Interested communities can deploy a network using off-the-shelf hardware or legacy equipment deemed obsolete -- nodes can be created using systems with processors as old as an Intel 486 or Pentium I.
"The idea is that you can take those old computers gathering dust in the garage and build a communications infrastructure out of them," Meinrath said.
The system must contain a wireless network interface card (NIC) compatible with CUWiN's software. A list of compatible NICs is offered on CUWiN's Web site, where people can also go to download the software for free and burn it to a CD. The Web site includes easy-to-follow instructions on how to set up a node.
Most of the process is automated.
"The system boots from our software, opening up the operating system, which then sends out beacons to find other nodes nearby. Once it finds them, the node assimilates into the network automatically," Meinrath explained.
Several communities used CUWiN's software to set up wireless networks.
The Center for Neighborhood Technology (CNT), a 27-year-old nonprofit based in Chicago, is working on projects targeting the digital divide throughout the nation. CNT's overall goal is to reduce cost of living and improve conditions of communities and neighborhoods.
CNT's Community Wireless Networks project was created to look at how access could be made affordable to communities, said Project Manager Nicole Friedman.
The issue was highlighted by the need for Chicago-area community organizations to use the Neighborhood Early Warning System, a Web-based system that supplies the organizations with up-to-date information, including building occupation status, assessor's data and the building footprint of Chicago and surrounding areas. The purpose is to help communities combat detrimental neighborhood changes and revive areas in need of help.
Friedman said CNT recognized that not everyone had access to the tool, and without that access, community organizations and citizens were left in the dark.
Paul Smith, technology director of CNT's Community Wireless Networks, explained that CNT's original intent was to use existing Wi-Fi hardware to create rooftop-to-rooftop wireless networks. But because Wi-Fi was primarily designed for small, contained networks in locations like coffee shops, hotels and airports, Smith said, the technology wasn't really meant to supply an outdoor network.
"CUWiN solved a lot of the technical hurdles that plagued Wi-Fi technology, and the programmers overcame the limitations inherent in the wireless protocols to make them suitable for large, outdoor LANs and mesh networking environments," he said.
CNT currently uses CUWiN software for multiple projects, including creation of a large communitywide LAN in North Lawndale, an urban community four miles from downtown Chicago. Smith said a number of schools and businesses are already on board, and people in the community are donating their time to help establish the low-cost network.
A Digital Future
This is a unique time in history -- when technology, demand and public policy can all come together to connect people to the Internet for very low cost, Smith said.
"It's one of those opportunities you don't want to see slip by, or become legislated out of existence," he said, noting that getting students online after school hours is especially important. "The natural next step is high-speed access into the home so education doesn't just end at 3:00 when students go home."

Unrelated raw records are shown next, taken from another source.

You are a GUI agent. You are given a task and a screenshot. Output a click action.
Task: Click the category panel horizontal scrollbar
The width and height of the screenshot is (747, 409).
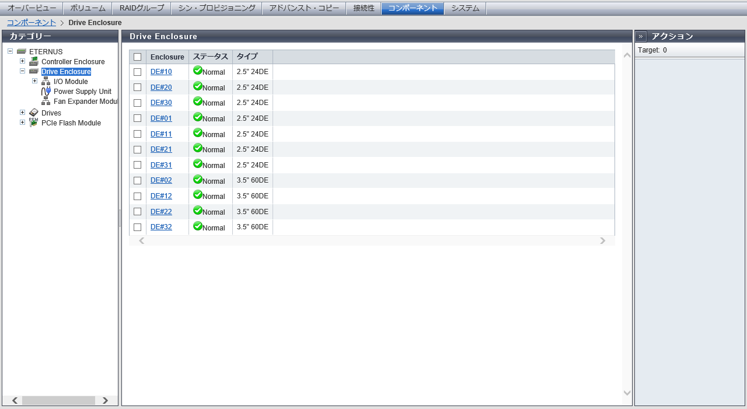pyautogui.click(x=58, y=400)
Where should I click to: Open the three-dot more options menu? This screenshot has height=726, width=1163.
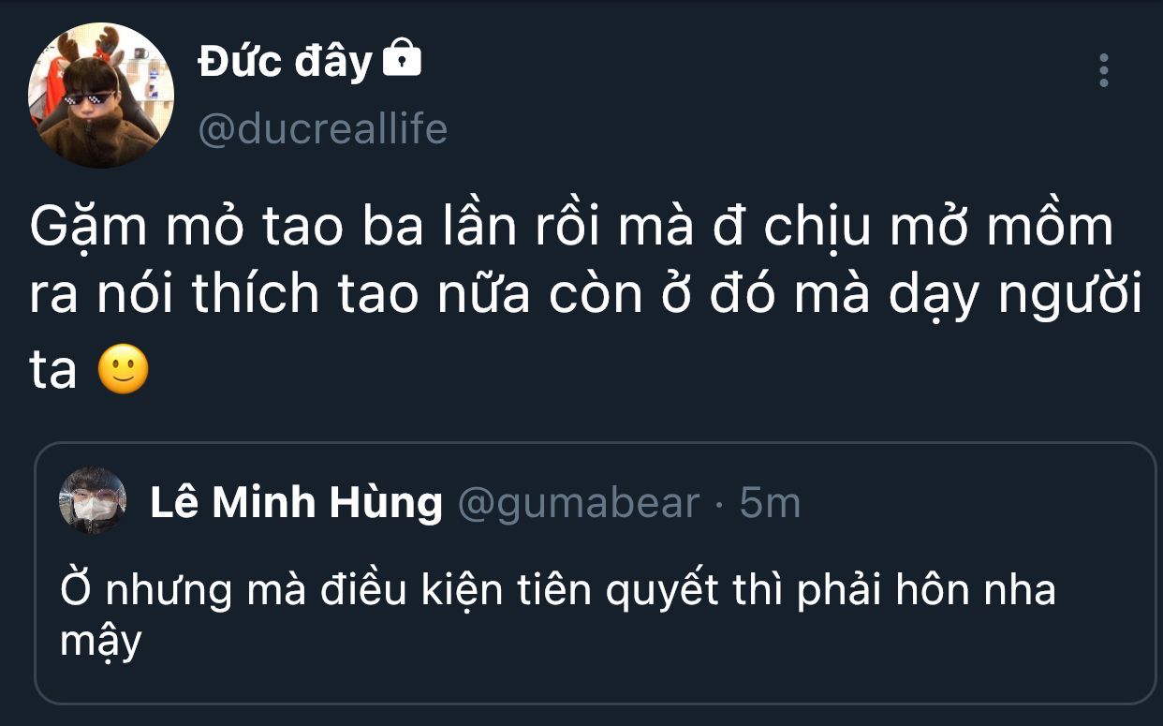1104,70
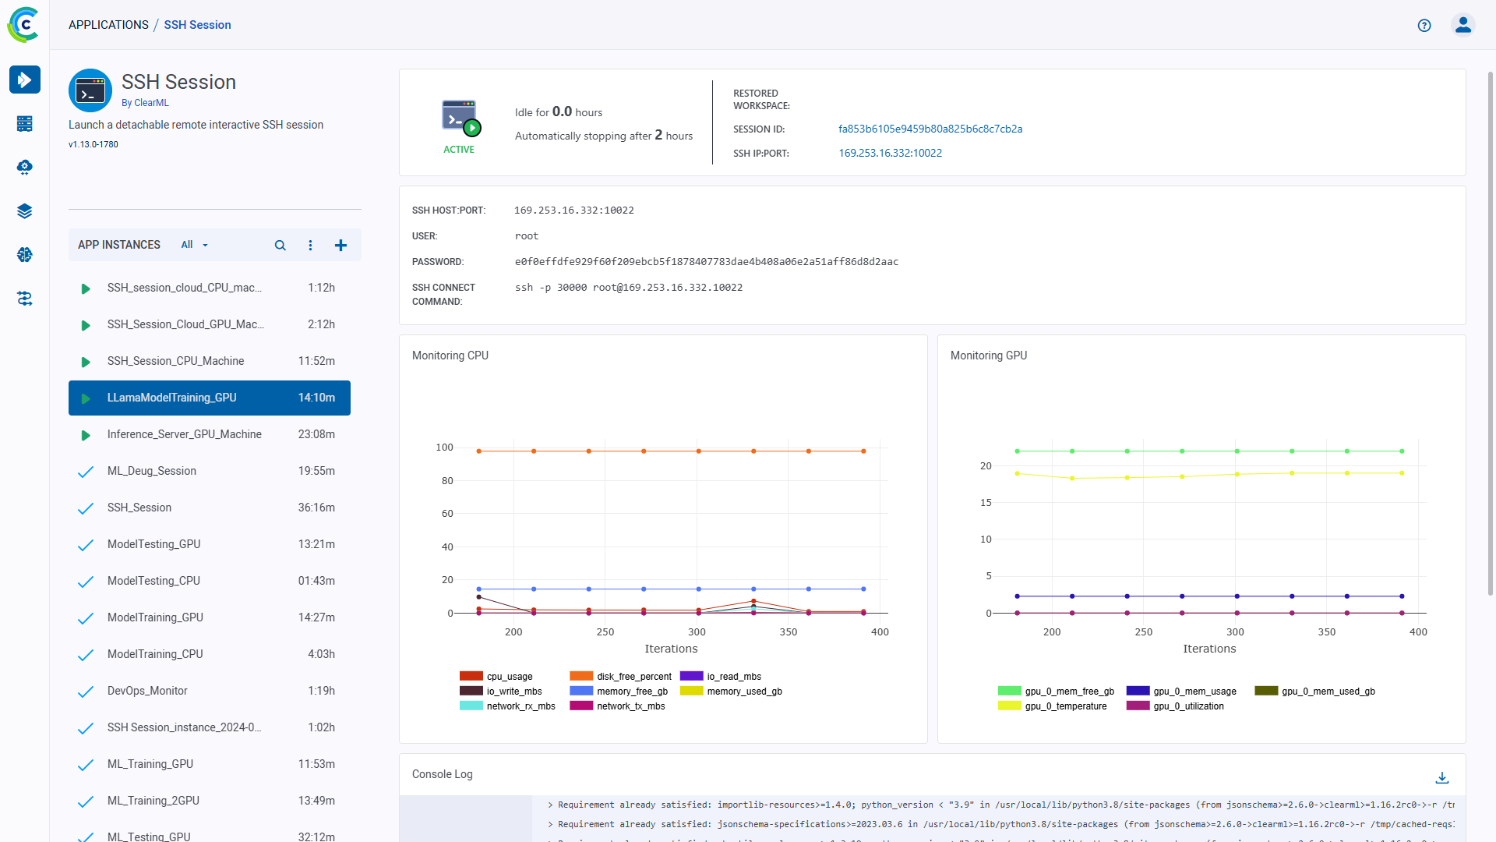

Wireless networks can significantly benefit educational institutions, Meinrath added, citing schools that create inexpensive wireless networks so staff and students can communicate, and so parents can access information regarding their children's education as examples.
By creating a modern-day digital party line reminiscent of the party lines that bridged the economic divide in the telephone's early days, CUWiN's software solution and ad hoc mesh networking technology is bridging a new divide and getting people connected for low cost.